Go through the material below and copy all lines with "circle".

■ INPUT DATA
┏━━

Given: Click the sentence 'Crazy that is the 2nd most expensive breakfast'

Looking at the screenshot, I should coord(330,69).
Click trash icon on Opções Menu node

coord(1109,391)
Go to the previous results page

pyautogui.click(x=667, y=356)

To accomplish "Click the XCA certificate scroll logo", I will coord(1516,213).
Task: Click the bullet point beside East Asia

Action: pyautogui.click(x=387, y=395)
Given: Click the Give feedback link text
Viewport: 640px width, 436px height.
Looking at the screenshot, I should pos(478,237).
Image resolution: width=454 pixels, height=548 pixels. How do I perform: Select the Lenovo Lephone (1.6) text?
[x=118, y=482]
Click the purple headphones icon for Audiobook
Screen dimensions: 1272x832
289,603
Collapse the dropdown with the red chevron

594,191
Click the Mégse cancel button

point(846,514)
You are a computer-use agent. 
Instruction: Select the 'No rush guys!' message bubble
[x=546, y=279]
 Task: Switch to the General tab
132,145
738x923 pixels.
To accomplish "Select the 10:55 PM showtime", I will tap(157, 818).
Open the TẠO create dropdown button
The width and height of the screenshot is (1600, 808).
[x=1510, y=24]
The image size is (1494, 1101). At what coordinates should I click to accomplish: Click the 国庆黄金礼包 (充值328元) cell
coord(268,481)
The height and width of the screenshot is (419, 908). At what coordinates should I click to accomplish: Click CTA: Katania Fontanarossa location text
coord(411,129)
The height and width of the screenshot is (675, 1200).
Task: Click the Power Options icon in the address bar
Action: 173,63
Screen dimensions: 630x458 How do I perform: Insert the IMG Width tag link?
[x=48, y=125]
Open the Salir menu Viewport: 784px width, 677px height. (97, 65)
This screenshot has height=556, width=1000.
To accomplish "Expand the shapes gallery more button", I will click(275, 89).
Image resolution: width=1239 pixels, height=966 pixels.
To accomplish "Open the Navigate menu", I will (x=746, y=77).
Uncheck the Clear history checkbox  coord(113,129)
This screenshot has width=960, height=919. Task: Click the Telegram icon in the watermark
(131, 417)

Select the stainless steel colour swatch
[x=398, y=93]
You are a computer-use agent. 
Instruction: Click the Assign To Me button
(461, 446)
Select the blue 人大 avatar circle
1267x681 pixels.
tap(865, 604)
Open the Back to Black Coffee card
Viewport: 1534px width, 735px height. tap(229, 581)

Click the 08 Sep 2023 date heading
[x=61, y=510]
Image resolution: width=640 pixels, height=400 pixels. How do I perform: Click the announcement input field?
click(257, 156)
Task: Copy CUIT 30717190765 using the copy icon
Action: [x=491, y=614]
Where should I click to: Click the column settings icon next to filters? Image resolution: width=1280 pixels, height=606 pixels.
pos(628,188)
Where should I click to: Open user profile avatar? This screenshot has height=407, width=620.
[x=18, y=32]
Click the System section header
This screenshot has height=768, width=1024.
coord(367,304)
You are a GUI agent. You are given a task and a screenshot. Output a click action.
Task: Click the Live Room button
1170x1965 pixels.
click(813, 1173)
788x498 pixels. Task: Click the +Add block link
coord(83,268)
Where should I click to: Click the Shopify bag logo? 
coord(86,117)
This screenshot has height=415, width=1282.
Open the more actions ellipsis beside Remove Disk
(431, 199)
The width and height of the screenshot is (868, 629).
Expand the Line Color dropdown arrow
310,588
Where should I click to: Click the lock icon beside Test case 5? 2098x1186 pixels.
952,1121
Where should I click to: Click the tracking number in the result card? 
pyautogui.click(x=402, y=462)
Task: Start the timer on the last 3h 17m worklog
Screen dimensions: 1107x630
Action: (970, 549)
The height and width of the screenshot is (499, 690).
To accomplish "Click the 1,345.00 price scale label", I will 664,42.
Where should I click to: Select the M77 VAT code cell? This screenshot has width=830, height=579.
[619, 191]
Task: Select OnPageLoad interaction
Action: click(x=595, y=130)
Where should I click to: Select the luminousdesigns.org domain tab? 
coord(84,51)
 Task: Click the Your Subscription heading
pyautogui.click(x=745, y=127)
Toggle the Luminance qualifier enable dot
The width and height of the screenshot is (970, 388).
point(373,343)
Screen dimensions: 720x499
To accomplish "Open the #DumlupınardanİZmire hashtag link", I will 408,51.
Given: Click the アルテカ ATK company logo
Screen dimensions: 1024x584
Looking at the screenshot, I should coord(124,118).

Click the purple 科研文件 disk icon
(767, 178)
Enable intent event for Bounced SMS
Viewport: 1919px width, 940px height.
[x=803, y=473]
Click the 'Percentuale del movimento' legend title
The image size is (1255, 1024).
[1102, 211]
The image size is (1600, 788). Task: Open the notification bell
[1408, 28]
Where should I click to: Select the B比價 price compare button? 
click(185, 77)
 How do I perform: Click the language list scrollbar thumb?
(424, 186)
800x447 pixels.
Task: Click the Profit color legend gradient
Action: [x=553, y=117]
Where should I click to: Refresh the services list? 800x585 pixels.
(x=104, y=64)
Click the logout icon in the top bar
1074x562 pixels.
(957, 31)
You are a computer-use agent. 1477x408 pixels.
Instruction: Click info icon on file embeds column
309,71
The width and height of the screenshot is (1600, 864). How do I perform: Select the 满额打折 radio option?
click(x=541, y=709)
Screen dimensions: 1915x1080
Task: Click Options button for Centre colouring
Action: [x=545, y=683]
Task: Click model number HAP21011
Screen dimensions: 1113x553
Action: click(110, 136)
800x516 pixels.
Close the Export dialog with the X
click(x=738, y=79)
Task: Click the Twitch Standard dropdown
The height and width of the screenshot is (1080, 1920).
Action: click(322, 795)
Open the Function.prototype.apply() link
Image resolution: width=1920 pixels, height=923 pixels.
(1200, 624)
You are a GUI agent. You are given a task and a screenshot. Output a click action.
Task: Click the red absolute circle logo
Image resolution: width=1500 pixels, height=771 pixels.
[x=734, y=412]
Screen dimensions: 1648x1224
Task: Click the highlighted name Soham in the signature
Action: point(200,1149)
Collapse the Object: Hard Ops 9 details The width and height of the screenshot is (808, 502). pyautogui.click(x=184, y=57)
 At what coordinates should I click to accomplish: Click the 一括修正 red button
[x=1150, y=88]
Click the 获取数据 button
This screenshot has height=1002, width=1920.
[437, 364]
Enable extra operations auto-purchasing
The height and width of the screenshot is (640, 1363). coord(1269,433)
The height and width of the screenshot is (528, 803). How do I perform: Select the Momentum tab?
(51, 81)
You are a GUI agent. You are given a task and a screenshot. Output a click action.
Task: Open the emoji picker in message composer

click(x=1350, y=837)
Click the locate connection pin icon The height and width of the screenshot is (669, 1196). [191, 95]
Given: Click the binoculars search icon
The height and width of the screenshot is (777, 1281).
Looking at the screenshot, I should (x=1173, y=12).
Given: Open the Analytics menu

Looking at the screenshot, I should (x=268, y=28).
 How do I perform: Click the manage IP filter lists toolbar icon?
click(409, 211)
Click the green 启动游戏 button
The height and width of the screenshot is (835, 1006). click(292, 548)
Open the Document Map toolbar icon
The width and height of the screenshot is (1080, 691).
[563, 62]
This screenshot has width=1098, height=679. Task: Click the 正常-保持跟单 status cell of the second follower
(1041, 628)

┗━━

■ TASK OUTPUT
Select the blue 人大 avatar circle
Task: Click the red absolute circle logo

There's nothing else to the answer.